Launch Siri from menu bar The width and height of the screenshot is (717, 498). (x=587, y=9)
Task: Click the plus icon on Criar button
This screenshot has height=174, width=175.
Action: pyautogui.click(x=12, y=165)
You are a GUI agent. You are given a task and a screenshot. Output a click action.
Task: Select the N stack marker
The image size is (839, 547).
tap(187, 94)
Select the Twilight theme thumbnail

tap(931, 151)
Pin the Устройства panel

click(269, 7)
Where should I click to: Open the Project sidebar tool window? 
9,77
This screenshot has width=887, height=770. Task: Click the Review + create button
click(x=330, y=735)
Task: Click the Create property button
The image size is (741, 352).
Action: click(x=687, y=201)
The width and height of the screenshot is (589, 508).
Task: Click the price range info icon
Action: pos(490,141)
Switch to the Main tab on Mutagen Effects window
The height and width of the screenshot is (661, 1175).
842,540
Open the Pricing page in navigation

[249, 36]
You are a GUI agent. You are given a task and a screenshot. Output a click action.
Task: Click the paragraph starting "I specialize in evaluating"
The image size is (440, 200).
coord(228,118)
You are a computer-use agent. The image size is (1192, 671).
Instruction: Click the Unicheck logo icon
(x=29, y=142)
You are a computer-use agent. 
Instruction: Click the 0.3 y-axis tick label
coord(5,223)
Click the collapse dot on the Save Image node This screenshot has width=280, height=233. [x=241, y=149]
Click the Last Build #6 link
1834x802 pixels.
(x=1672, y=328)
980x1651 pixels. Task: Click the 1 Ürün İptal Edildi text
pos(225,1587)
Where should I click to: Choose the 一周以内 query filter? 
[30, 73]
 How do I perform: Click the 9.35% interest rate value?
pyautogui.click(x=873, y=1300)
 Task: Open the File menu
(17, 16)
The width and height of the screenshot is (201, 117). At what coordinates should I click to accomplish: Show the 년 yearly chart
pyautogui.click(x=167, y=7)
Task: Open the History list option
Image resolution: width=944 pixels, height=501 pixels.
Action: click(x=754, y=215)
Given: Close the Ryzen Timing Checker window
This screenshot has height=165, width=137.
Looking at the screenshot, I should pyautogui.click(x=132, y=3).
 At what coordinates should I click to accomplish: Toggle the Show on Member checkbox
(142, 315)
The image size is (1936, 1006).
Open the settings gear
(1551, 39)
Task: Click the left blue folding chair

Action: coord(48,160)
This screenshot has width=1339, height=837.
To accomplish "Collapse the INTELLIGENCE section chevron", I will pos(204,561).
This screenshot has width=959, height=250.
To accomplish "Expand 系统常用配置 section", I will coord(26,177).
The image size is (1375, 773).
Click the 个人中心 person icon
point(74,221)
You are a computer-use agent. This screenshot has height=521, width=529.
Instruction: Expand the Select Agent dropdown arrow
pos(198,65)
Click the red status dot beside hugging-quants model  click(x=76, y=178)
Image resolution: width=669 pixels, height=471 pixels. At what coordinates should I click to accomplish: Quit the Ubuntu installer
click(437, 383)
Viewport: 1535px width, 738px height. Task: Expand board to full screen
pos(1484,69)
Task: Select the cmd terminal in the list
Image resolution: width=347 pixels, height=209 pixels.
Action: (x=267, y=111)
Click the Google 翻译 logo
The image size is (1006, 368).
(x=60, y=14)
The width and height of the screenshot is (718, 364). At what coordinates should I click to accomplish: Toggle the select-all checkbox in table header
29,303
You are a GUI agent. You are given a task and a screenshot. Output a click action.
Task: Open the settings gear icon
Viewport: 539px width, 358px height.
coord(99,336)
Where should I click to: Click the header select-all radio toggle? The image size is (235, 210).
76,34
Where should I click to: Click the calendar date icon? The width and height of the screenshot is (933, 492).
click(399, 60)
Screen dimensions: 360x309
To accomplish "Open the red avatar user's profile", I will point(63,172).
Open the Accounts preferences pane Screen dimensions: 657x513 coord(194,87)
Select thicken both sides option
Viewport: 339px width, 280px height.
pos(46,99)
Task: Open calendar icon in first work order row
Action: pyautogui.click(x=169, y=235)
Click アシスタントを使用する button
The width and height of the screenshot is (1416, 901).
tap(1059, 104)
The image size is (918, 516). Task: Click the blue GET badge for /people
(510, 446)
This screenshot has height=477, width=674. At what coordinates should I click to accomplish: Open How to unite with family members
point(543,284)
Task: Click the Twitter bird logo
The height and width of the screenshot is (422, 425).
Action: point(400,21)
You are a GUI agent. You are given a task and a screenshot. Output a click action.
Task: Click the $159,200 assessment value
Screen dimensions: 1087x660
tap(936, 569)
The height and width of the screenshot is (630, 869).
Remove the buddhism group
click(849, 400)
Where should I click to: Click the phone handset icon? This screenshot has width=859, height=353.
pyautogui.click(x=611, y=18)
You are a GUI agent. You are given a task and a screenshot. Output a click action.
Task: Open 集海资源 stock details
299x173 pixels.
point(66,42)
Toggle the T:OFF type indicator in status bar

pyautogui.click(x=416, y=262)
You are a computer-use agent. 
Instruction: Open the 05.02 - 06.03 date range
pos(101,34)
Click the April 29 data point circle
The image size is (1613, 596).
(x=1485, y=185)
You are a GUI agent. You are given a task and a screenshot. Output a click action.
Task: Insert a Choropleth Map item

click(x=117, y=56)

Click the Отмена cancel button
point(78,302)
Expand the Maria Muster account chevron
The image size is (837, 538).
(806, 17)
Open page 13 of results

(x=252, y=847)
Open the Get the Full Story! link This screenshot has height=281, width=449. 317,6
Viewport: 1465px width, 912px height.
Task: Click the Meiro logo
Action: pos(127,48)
====
STATED GOAL: Pick out every line of the entries above that contains the word "range".

SOLUTION FOR THIS EXERCISE:
Task: Click the price range info icon
Instruction: Open the 05.02 - 06.03 date range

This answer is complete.